- _INSTRUCTIONS TO FOLLOW_:
Rewrite the data as a numbered list, from its first line through the line containing "coord(485,796)", and leave out the blank lines.

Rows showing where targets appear

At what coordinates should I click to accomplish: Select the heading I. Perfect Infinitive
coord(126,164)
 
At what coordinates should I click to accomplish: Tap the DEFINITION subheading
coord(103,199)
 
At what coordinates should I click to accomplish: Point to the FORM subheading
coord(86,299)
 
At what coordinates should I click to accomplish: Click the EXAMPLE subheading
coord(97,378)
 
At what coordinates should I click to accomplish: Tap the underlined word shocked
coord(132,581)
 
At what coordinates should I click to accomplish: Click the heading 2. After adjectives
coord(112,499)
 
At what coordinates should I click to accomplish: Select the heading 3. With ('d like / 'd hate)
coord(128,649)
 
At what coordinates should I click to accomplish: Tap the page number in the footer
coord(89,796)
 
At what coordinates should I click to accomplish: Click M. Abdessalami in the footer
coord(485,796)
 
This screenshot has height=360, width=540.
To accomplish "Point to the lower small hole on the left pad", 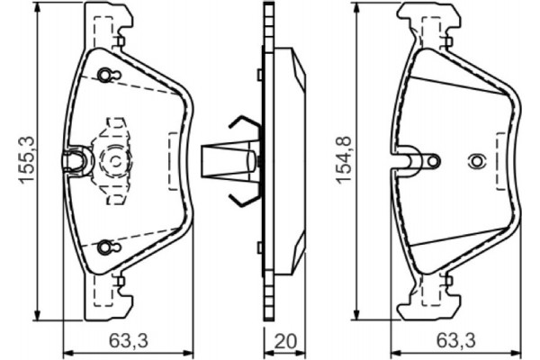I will point(106,245).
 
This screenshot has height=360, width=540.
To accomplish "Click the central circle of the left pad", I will point(116,161).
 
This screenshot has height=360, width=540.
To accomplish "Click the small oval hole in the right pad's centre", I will point(476,162).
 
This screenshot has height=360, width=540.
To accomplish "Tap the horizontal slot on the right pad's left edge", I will point(413,162).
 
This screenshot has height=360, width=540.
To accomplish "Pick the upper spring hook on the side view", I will point(241,126).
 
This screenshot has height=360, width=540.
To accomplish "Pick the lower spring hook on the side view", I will point(241,195).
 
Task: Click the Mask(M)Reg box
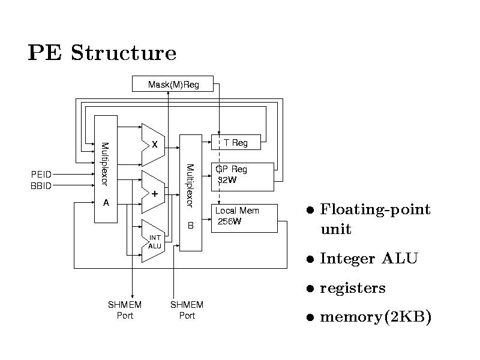(173, 85)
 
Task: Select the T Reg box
(236, 142)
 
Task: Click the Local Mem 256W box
(245, 218)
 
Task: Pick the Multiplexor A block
(106, 169)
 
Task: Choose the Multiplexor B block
(190, 193)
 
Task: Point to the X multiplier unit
(153, 145)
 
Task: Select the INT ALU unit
(153, 241)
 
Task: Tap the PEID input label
(41, 174)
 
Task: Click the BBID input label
(41, 185)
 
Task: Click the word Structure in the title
(124, 54)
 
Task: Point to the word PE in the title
(45, 54)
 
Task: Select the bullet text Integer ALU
(369, 259)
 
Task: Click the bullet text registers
(353, 288)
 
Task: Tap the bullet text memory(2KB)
(376, 317)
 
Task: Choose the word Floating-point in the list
(376, 209)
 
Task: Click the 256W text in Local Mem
(229, 222)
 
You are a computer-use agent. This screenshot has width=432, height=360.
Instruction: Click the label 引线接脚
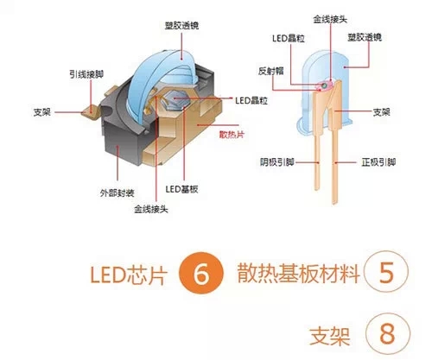(86, 74)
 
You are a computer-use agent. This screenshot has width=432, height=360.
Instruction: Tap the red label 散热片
(232, 135)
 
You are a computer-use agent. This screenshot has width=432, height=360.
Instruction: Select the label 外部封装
(118, 193)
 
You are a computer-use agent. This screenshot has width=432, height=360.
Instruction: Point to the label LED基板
(181, 189)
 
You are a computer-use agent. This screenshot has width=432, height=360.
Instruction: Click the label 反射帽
(271, 71)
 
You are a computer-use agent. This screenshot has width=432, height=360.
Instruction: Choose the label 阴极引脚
(277, 162)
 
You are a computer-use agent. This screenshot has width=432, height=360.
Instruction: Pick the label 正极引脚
(378, 162)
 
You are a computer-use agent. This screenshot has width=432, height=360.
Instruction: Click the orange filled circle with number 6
(201, 273)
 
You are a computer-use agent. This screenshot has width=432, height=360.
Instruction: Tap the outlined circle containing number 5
(386, 272)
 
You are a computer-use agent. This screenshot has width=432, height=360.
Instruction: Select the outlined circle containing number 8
(388, 334)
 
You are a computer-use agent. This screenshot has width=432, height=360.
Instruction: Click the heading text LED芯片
(129, 275)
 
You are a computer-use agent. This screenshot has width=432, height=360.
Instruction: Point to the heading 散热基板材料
(299, 273)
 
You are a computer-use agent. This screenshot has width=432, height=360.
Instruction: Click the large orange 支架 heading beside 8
(330, 336)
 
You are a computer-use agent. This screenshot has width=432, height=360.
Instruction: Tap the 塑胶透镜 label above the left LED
(181, 25)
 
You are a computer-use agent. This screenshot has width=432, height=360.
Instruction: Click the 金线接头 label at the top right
(330, 19)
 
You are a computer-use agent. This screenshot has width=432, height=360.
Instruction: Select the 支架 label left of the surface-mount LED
(42, 112)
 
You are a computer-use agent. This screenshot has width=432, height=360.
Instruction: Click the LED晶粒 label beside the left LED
(251, 100)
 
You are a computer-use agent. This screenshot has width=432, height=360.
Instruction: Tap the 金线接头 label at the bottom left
(151, 209)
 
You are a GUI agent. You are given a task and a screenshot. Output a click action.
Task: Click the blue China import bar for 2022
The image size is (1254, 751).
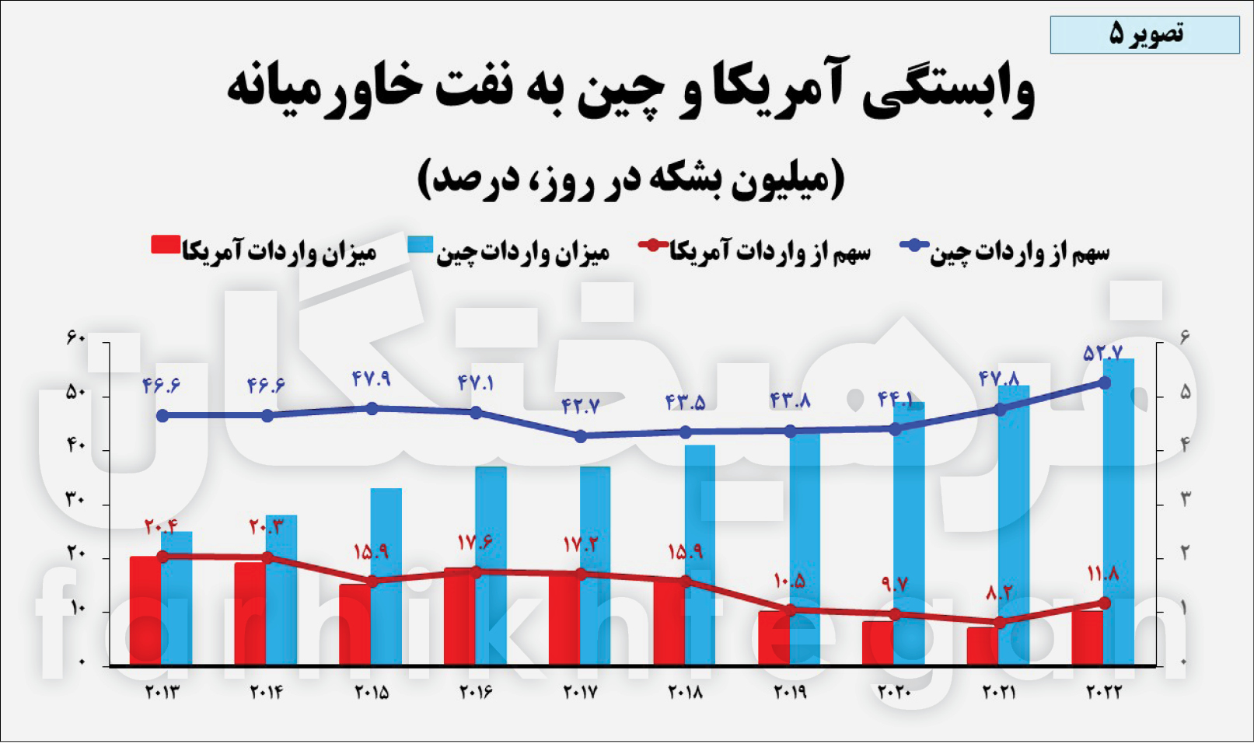[x=1118, y=513]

- _OUTPUT FOR THIS TASK_:
1. At what coordinates should I click to accomplish: Select the heading I. Perfect Infinitive
2. coord(126,164)
3. At what coordinates should I click to accomplish: Tap the DEFINITION subheading
4. coord(103,199)
5. At what coordinates should I click to accomplish: Point to the FORM subheading
6. coord(86,299)
7. At what coordinates should I click to accomplish: Click the EXAMPLE subheading
8. coord(97,378)
9. At what coordinates should I click to accomplish: Tap the underlined word shocked
10. coord(132,581)
11. At what coordinates should I click to accomplish: Click the heading 2. After adjectives
12. coord(112,499)
13. At what coordinates should I click to accomplish: Select the heading 3. With ('d like / 'd hate)
14. coord(128,649)
15. At what coordinates should I click to accomplish: Tap the page number in the footer
16. coord(89,796)
17. At what coordinates should I click to accomplish: Click M. Abdessalami in the footer
18. coord(485,796)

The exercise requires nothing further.